*** Excerpted passage Section Begins ***

John J. Flynn
Division of Paleontology
American Museum of Natural History
Central Park West at 79th St.
New York, New York
USA

John Flynn is the Frick Curator of Fossil Mammals & Dean, Richard Gilder Graduate School at the American Museum of Natural History. Author of more than 100 scientific publications, Flynn's research focuses on the evolution of mammals and Mesozoic vertebrates, geological dating, plate tectonics, and biogeography. He also is curator for the Museum’s recently opened “Extreme Mammals” exhibit, and has contributed articles to Scientific American, Natural History, and National Geographic, provided scientific expertise for several popular science books, and been featured in numerous television and radio shows, newspapers and magazines. Dr. Flynn has led more than almost 50 paleontological expeditions to Chile, Perú, Colombia, Madagascar, Angola, India, and the Rocky Mountains, supported by the U.S. National Science Foundation, the National Geographic Society, NASA, and other organizations. In 2001 Flynn received a Guggenheim Fellowship for a year of research, writing and expeditions in South America. He has served as a member of the External Advisory Board for Yale's Peabody Museum, and elected President (1999-2001) and member of the Board/Executive Committee (1993-2002), as well as recipient of the Joseph T. Gregory Award (2007) and the Alfred Sherwood Romer Prize, of the Society of Vertebrate Paleontology. With a specialty in mammalian paleontology and paleomagnetism, Flynn has spent his career searching for important new fossil mammal localities, as well as developing better ways to read the age of rocks and fossils, leading to more accurate geological time scales. He has contributed to numerous public education projects (university, museum, web, and popular science), is actively pursuing research on mammalian evolution (particularly the anatomy, DNA and evolution of Carnivora and extinct relatives), and has current field programs focusing on the Andes Mountains of Chile, Amazon Basin of Perú, and Mesozoic deposits of Madagascar and India.

*** Excerpted passage Section Ends ***
*** Information provided Section Begins ***

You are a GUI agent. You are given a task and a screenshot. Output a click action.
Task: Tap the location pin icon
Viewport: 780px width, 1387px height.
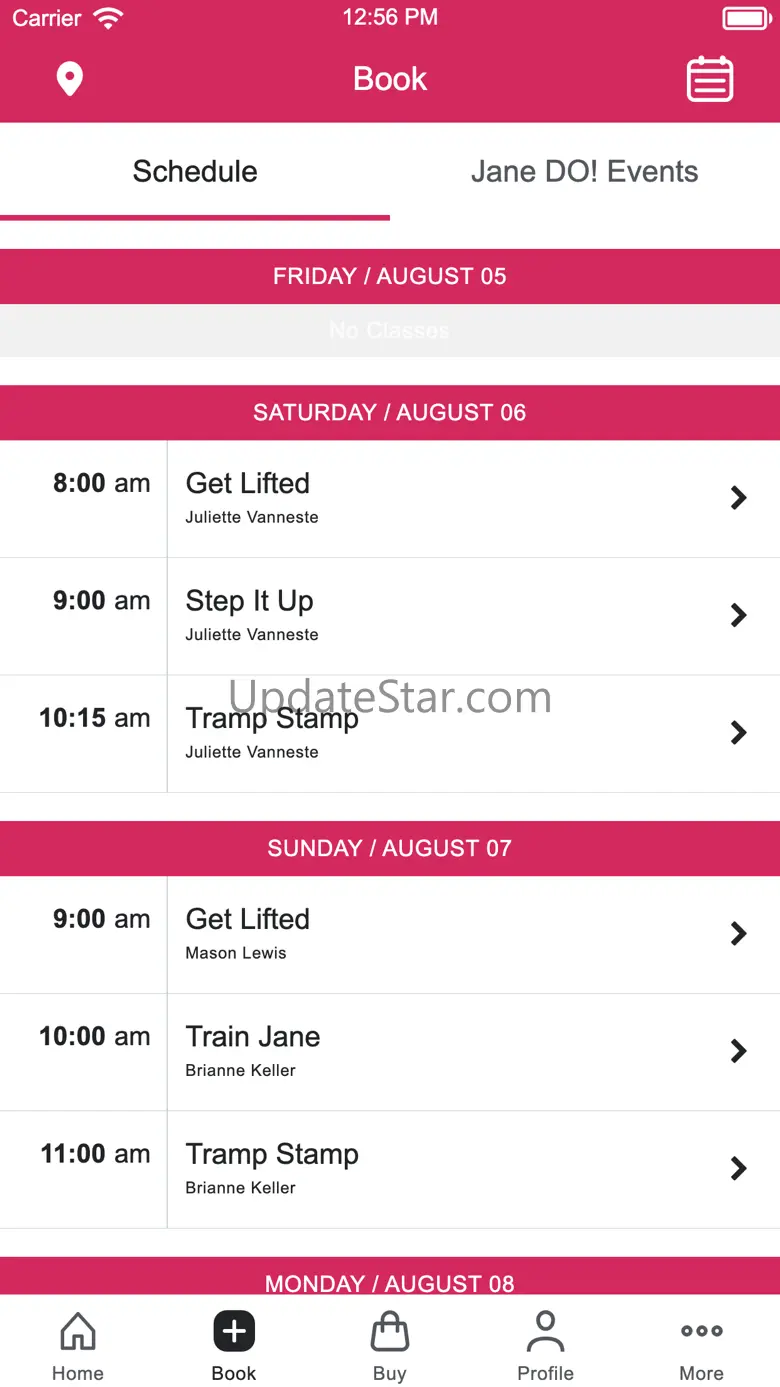(x=69, y=79)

*** Information provided Section Ends ***

■ **Tasks**
1) Answer from the John Flynn profile:
(a) Which exhibit at the Museum is Flynn curator for?
(b) What did Flynn receive in 2001?
(c) During which years was Flynn President of the Society of Vertebrate Paleontology?
2) Translate into Spanish this sentence from the John Flynn profile: "In 2001 Flynn received a Guggenheim Fellowship for a year of research, writing and expeditions in South America."

■ **Responses to the tasks**
1)
(a) The "Extreme Mammals" exhibit.
(b) A Guggenheim Fellowship.
(c) 1999-2001.

2) En 2001, Flynn recibió una beca Guggenheim para un año de investigación, escritura y expediciones en Sudamérica.